(Data listing)
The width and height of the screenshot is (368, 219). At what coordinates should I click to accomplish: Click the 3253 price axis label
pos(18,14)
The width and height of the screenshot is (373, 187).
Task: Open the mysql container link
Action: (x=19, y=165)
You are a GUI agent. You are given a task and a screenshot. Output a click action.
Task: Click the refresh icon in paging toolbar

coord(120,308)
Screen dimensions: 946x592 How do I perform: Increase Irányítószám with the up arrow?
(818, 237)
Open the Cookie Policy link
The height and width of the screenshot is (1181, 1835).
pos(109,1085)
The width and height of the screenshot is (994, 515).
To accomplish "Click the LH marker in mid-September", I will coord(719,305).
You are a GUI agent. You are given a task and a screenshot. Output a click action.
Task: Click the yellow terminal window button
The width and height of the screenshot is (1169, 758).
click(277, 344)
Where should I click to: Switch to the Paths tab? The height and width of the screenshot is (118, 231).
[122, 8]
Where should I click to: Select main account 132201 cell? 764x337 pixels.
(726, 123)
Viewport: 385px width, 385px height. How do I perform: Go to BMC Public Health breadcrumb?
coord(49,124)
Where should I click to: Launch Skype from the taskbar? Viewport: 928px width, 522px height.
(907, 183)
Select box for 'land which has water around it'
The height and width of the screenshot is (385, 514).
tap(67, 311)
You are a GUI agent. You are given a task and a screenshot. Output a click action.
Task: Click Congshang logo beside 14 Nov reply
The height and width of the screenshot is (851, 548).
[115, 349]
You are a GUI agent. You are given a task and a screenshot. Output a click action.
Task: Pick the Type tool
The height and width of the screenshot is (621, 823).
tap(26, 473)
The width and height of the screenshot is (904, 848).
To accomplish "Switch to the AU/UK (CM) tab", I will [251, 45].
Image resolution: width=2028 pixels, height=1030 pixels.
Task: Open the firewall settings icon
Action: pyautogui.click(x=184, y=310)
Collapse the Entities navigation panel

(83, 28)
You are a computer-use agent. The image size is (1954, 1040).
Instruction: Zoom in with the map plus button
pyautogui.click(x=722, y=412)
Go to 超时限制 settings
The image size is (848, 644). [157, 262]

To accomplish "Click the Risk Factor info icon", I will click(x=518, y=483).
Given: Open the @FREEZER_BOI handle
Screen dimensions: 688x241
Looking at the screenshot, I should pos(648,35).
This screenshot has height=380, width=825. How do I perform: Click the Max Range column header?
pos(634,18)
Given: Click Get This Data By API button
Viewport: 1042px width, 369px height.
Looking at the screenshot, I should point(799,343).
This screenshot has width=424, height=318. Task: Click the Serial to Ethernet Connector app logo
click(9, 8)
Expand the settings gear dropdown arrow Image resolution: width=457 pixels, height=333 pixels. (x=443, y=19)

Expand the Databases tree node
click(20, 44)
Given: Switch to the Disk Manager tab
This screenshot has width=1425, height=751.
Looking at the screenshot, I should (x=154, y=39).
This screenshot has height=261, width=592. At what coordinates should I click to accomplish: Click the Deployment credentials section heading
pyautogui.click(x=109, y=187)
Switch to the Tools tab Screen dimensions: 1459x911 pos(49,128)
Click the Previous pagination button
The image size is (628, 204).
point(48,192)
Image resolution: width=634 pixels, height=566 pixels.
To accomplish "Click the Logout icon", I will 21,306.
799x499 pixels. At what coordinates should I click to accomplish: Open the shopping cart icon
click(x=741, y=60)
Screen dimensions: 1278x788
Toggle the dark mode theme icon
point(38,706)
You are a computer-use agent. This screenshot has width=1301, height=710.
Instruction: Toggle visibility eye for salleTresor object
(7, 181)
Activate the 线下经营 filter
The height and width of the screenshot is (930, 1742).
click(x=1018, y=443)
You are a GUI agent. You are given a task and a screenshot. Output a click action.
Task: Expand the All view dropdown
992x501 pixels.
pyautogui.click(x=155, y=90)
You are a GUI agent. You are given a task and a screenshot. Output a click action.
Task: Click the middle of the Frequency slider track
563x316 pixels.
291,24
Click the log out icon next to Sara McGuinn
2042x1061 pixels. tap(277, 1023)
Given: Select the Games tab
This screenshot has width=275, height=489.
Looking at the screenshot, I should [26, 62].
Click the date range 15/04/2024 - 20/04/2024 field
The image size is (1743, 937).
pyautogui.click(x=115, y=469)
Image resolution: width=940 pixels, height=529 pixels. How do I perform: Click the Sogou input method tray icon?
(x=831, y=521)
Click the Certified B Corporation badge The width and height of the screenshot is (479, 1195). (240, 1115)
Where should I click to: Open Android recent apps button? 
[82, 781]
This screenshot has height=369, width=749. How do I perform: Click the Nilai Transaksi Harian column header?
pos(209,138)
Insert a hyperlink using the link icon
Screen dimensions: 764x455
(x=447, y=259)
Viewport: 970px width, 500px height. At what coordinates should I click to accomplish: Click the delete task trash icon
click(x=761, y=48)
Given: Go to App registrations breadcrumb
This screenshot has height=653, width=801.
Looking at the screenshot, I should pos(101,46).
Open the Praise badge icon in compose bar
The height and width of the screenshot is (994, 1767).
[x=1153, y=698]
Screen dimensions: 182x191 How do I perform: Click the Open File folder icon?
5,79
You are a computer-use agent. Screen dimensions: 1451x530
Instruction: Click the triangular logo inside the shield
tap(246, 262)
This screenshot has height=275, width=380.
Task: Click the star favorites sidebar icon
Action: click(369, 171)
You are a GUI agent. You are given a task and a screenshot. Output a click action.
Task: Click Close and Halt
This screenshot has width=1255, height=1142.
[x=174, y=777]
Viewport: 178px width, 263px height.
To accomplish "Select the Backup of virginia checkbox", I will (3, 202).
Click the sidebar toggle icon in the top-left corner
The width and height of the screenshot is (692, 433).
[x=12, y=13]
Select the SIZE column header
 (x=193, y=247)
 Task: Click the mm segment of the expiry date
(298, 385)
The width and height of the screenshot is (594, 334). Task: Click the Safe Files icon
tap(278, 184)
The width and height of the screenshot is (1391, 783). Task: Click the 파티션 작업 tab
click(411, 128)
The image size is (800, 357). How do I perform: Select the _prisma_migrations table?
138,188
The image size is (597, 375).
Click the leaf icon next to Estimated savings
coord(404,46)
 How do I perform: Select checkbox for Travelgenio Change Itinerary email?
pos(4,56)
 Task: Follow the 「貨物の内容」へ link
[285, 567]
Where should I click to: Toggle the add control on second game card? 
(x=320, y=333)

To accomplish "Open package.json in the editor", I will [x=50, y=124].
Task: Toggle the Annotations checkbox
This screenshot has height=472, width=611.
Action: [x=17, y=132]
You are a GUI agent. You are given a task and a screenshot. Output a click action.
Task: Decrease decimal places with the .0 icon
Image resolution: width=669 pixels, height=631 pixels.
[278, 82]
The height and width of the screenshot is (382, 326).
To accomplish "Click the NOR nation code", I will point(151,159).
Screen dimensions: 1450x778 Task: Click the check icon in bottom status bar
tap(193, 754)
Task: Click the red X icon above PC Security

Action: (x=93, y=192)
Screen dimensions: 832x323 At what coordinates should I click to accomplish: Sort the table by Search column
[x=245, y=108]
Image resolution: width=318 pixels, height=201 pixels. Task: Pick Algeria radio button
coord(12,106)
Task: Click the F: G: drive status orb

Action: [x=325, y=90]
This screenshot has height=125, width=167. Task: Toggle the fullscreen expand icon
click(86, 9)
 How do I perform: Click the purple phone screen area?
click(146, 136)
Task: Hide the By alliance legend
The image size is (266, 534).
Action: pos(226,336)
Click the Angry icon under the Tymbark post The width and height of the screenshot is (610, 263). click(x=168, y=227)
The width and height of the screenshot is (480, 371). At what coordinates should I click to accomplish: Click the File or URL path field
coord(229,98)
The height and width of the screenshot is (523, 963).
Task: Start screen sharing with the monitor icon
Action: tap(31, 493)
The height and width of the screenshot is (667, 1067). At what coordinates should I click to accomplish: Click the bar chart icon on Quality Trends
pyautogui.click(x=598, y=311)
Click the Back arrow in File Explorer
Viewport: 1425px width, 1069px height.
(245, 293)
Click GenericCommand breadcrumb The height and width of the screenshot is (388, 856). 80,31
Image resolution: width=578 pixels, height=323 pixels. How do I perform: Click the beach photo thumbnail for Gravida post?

YOUR OBJECTIVE
Can you rewrite everything from the start of the items down through the line containing "I will coord(719,305).", swapping "refresh icon" for "reload icon" and changing nothing else?

FINISHED EXERCISE
The width and height of the screenshot is (368, 219). At what coordinates should I click to accomplish: Click the 3253 price axis label
pos(18,14)
The width and height of the screenshot is (373, 187).
Task: Open the mysql container link
Action: (x=19, y=165)
You are a GUI agent. You are given a task and a screenshot. Output a click action.
Task: Click the reload icon in paging toolbar

coord(120,308)
Screen dimensions: 946x592 How do I perform: Increase Irányítószám with the up arrow?
(818, 237)
Open the Cookie Policy link
The height and width of the screenshot is (1181, 1835).
pos(109,1085)
The width and height of the screenshot is (994, 515).
To accomplish "Click the LH marker in mid-September", I will coord(719,305).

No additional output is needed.